SOURCE EXTRACT START

The Embrace Movement – a social movement of mothers – have teamed up with Makhulu, an impact and film agency, to expose the extent of obstetric violence in the country. Obstetric violence often goes unnoticed and under-reported despite its pervasiveness.
This is due to its lack of recognition in Mzansi’s judicial system as a form of gender-based violence, says Embrace Movement leader, Julie Mentor.
Mentor explains that obstetric violence comprises a host of human rights violations perpetrated by the very people who are meant to protect, and provide support to women and birthing people during pregnancy, labour, childbirth and in the postpartum period.
A series hoping to bring change
The five-part documentary series dubbed Push Comes to Shove, will first be screened in Johannesburg on 30 November.

SOURCE EXTRACT END
EXTRACTED INFORMATION START

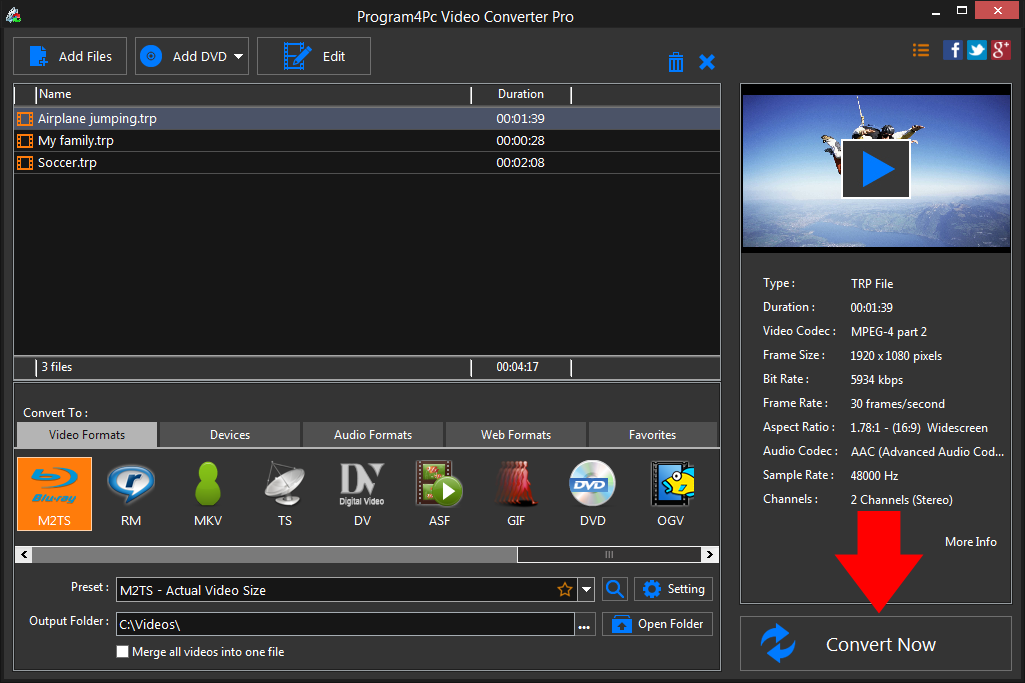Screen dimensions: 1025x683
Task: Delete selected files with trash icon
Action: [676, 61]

EXTRACTED INFORMATION END
EXTRACTED INFORMATION START

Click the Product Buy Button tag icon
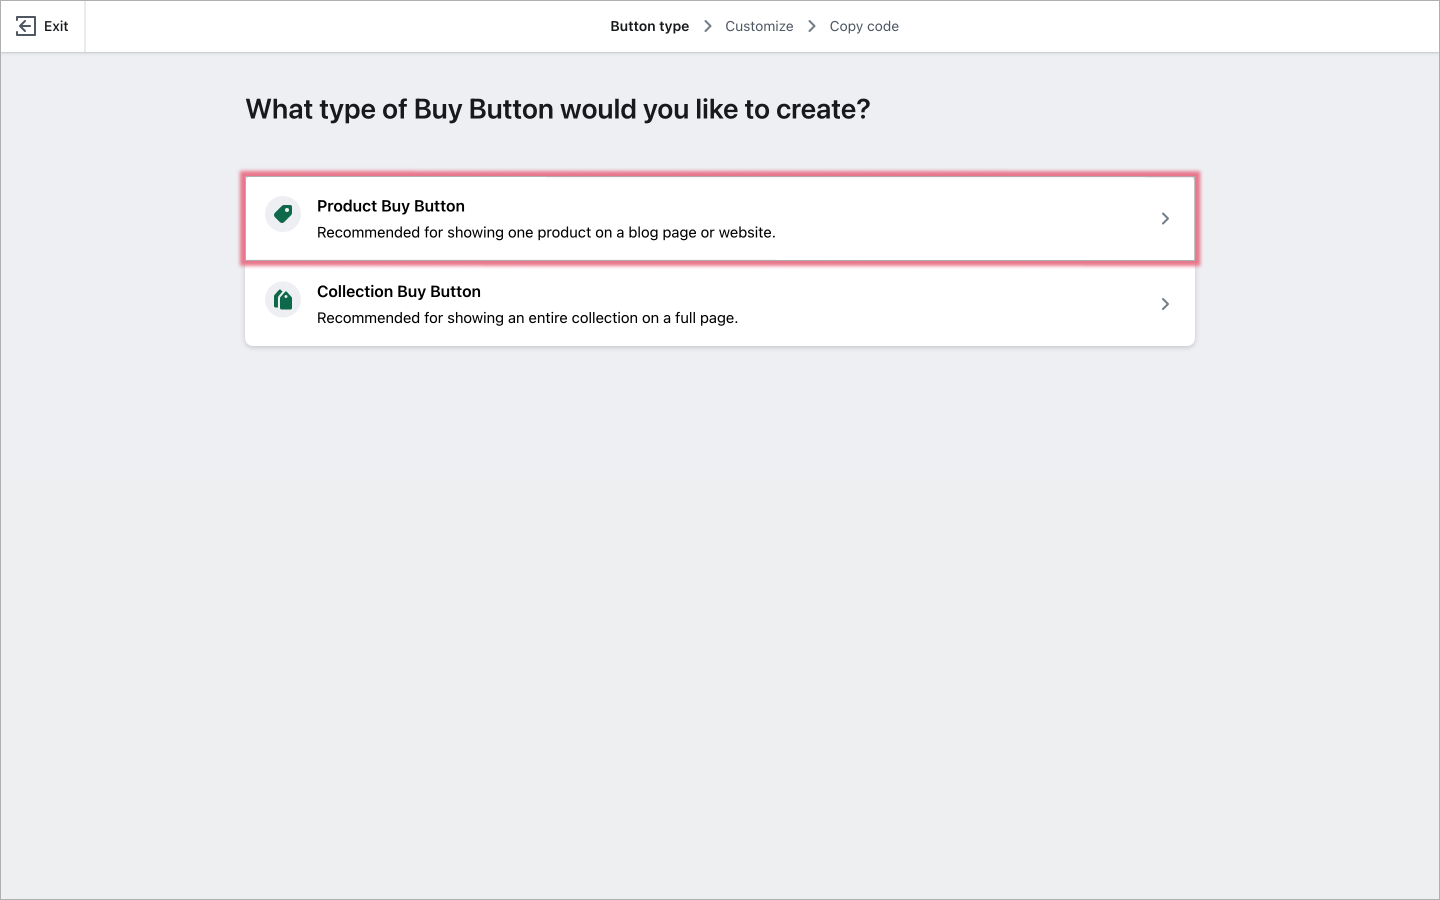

EXTRACTED INFORMATION END
EXTRACTED INFORMATION START

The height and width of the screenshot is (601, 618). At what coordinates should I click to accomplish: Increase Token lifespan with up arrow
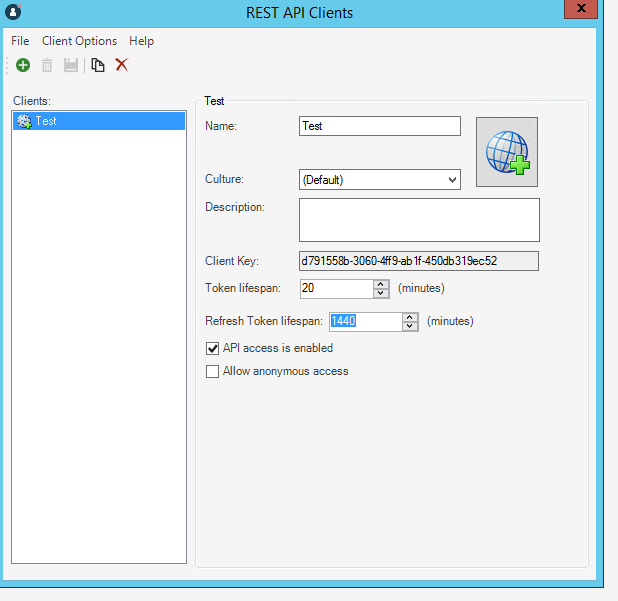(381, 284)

EXTRACTED INFORMATION END

» WORK TASK A: Transcribe the obstetric violence passage starting with "The Embrace Movement" and going on through "despite its pervasiveness.".
» WORK TASK B: Pick up the obstetric violence passage after its final sentence and carry it forward.
The rows are separate material, unrelated to the obstetric violence passage.

» OUTPUT A:
The Embrace Movement – a social movement of mothers – have teamed up with Makhulu, an impact and film agency, to expose the extent of obstetric violence in the country. Obstetric violence often goes unnoticed and under-reported despite its pervasiveness.

» OUTPUT B:
It aims to show that obstetric violence is a common yet preventable barrier to accessing quality and dignified healthcare, says Mentor. The series will reveal how trauma is inflicted on mothers in various ways – subtly and overtly – when they are pregnant, labouring or newly postpartum in both public and private healthcare sectors.
“Our organisation has worked hard to elevate the stories of women who have experienced obstetric violence. The logical next step was to co-create this series of short films with visual story-telling agency Makhulu and mothers who have been wanting to share their stories,” says Mentor.
“By launching the documentary series during the 16 Days of Activism against gender-based violence and femicide (GBVf), we are making the link clear that obstetric violence is in fact gender-based violence and needs urgent attention,” she explains.
‘Silence is violence’
The abuse of women during pregnancy and childbirth is not new, explains gender justice expert, researcher and activist Dr Jess Rucell. She describes obstetric violence as an intersection of sexual reproductive health rights, GBV and femicide (GBVf).
According to Rucell, obstetric violence in South Africa is rooted in systems that have historically denied the agency and autonomy of women, especially black women, in the context of enslavement, colonialism and apartheid. But the root causes are often overshadowed or overlooked, compounded by a lack of accountability in the healthcare system.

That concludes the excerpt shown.